Eine Reise durch die Industriehochburgen Chinas zeigt, dass sich vor Ort nicht viel geändert hat.

22.11.2016 | 13:08 Uhr

Reduzierung der Überkapazitäten?

Wir kehren gerade von einer Rundreise durch die Industriegebiete Chinas zurück, wo wir kaum Anhaltspunkte für eine signifikante Reduzierung der Überkapazitäten feststellen konnten.

Dies steht im Widerspruch zu den offiziellen Berichten über erreichte oder übertroffene Ziele, ist aber vor dem Hintergrund der erneuten Fokussierung auf Wachstum und Konjunkturförderung vor der Neuausrichtung und Reform vielleicht gar nicht so überraschend.

Die Staatsunternehmen sind sich der Bemühungen der Regierung um den Abbau von Überkapazitäten in der Stahl- und Kohleindustrie sehr wohl bewusst und unterstützen diese offensichtlich auch. Bisher sind die Fortschritte jedoch sehr zäh: Die Begrenzung der Arbeitstage in der Kohleindustrie drosselte zwar das Angebot, Personal oder Produktionskapazitäten wurden bisher jedoch nicht abgebaut.

Hochfahren der Produktion

Tatsächlich scheinen viele Produzenten nur darauf zu warten, die Produktion wieder hochzufahren, sobald es erlaubt ist. Möglicherweise bewegt sie der höhere Preis, den sie dank des verringerten Angebots erzielen, dazu, die Produktion nicht zu erweitern. In der Stahlindustrie, in der die Arbeitszeit nicht eingeschränkt wurde, ging das Angebot gar nicht zurück. Ganz im Gegenteil.

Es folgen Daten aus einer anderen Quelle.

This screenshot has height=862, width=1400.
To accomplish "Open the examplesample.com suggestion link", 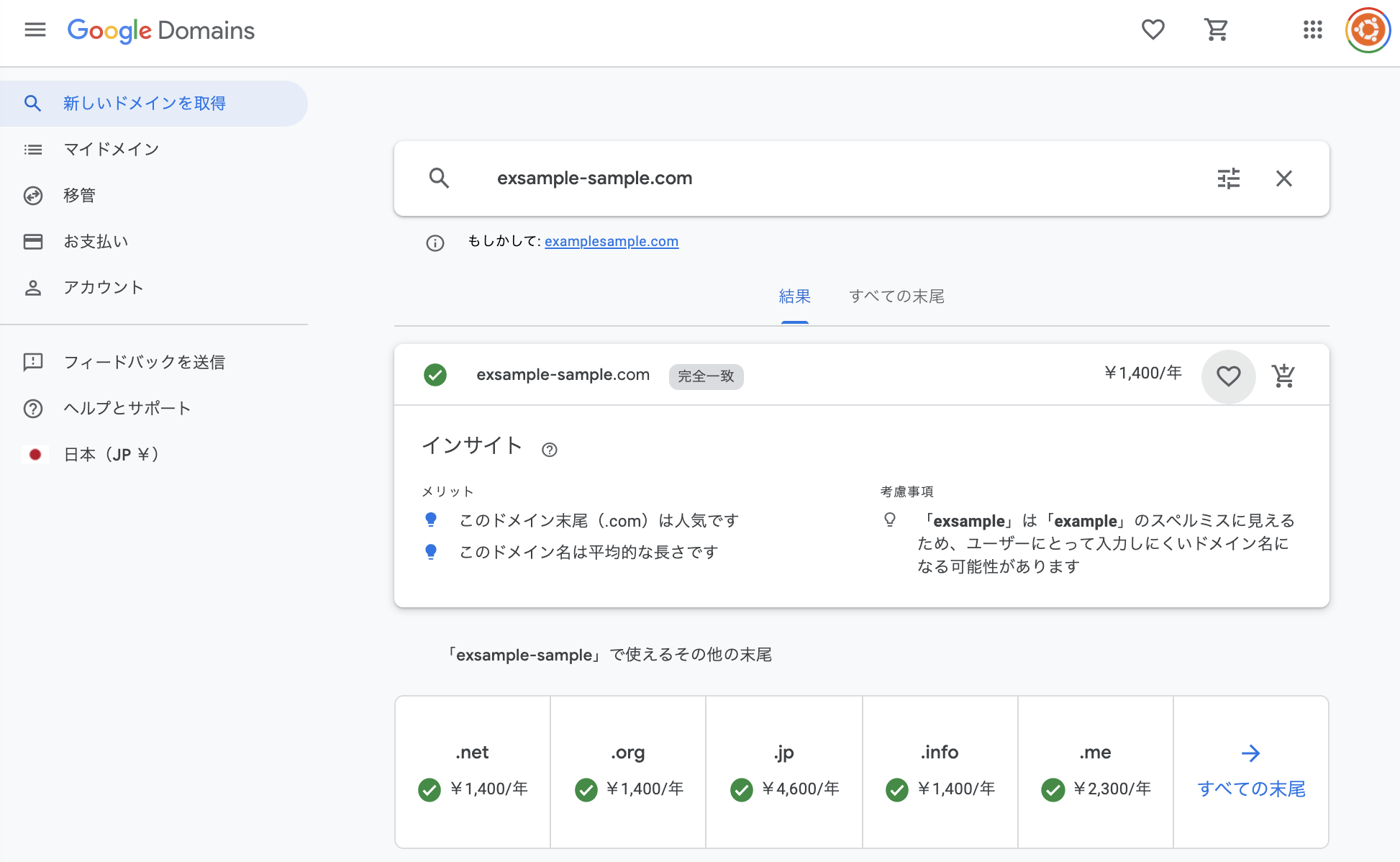I will [612, 241].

Unterstützt durch zusätzliche Infrastrukturinvestitionen und den neuen Boom am Immobilienmarkt hat die Stahlproduktion trotz der Stilllegung von Werken zugenommen. Um diesen Kreislauf zu verstehen, muss man wissen, dass von den stillgelegten Werken mit einer Kapazität von insgesamt 45 Millionen Tonnen vermutlich nur 10–20 % in Betrieb waren. Die übrigen Fertigungsstätten waren ohnehin wegen mangelnder Rentabilität außer Betrieb und hatte infolgedessen keinen Einfluss auf die beobachtete Produktion. Zur Umsetzung der staatlichen Ziele wäre letztlich eine Reduzierung der produktiven Kapazitäten nötig. Aber in der Stahlindustrie sieht es aus, als würde dies nur ein kleiner Teil sein. Im Kohlebereich könnte der Effekt größer sein. Es ist jedoch unklar, wie sehr dies die Produktivität beeinflussen wird.

Wie wird sich dies auf eine neue Generation von Arbeitskräften auswirken?

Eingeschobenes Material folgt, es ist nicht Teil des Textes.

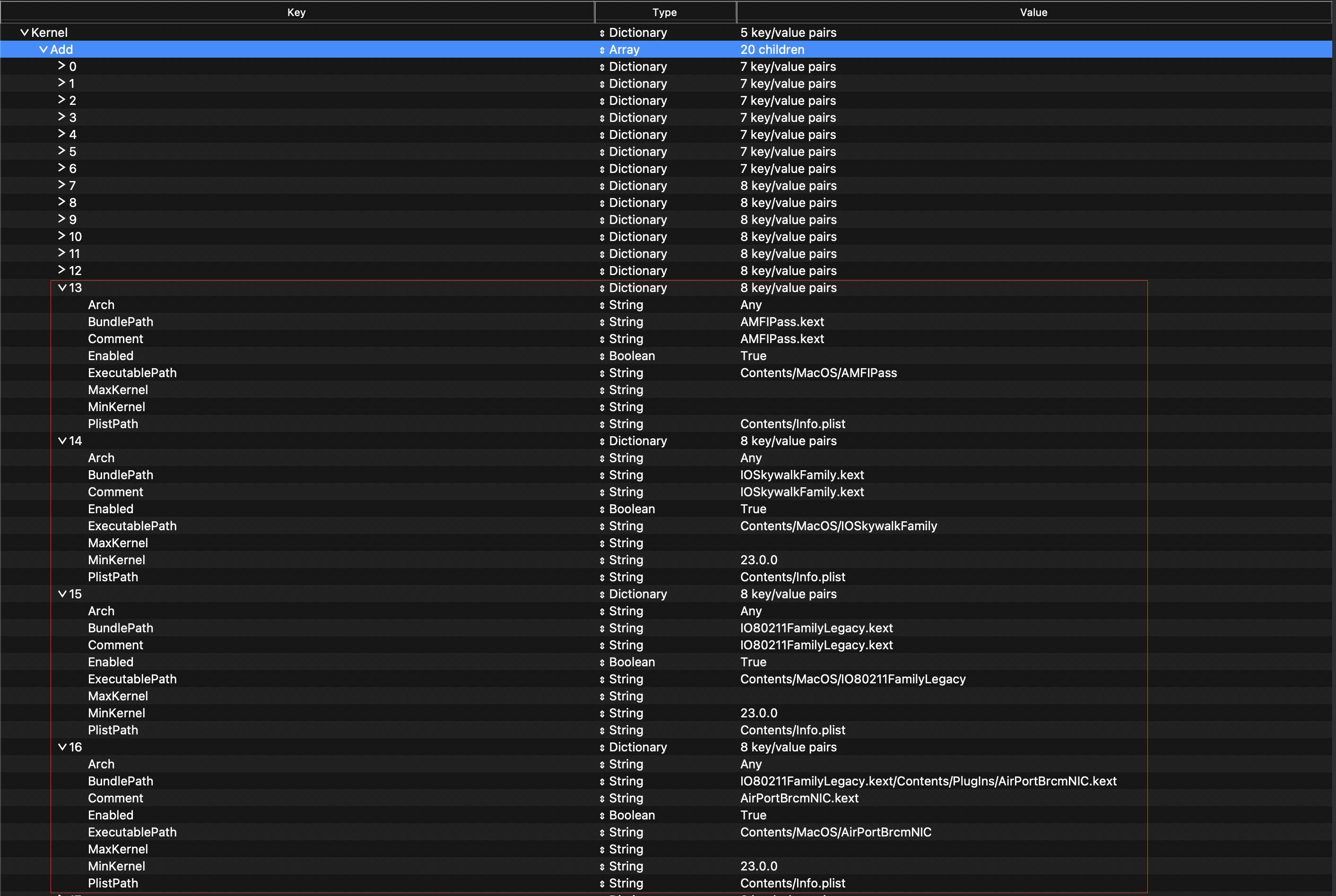
Task: Select item 15 Enabled True value
Action: 753,662

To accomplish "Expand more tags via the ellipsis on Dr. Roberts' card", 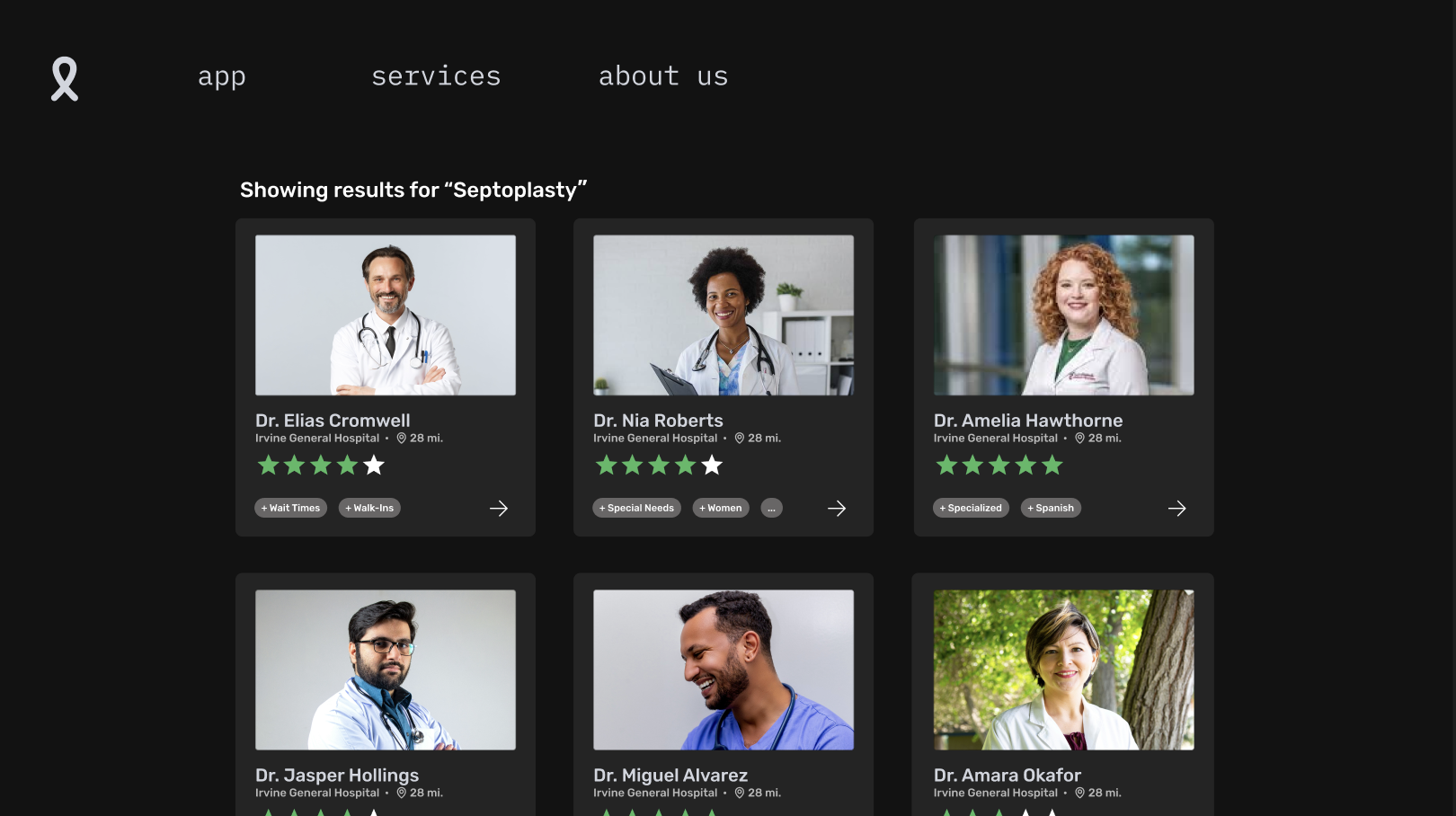I will click(x=771, y=508).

Insgesamt scheinen die Staatsunternehmen zu zögern, Arbeitnehmer zu entlassen, und verweisen auf die Verantwortung gegenüber ihren Beschäftigten. Dies erinnert an die Quäker-Ethik im Westen, hängt in Wirklichkeit aber wohl eher damit zusammen, dass die Behörden sich um eine eventuelle Instabilität infolge der höheren Arbeitslosigkeit machen. Stattdessen werden die überschüssigen Arbeitskräfte in andere Zweige der Staatsunternehmen versetzt – viele haben Unternehmen auf anderen Gebieten wie Gesundheit, Immobilien und Logistik gegründet. Damit bleiben sie beschäftigt, aber mit einem fragwürdigen Wert für den Arbeitgeber oder die Gesamtwirtschaft.

Das mag politisch sinnvoll sein, ist aber ein weiteres Zeichen dafür, wie weit sich die Politik der Regierung von der Reformagenda von 2013 entfernt hat. Allgemein können und werden das Wachstum und die Beschäftigung vermutlich ohne größere Stimulationsmaßnahmen auf dem aktuellen Niveau gehalten werden. Wir befürchten allerdings, dass die neue Generation von Arbeitskräften nicht den gleichen Schutz genießt, wenn die Abrechnung schließlich doch kommt.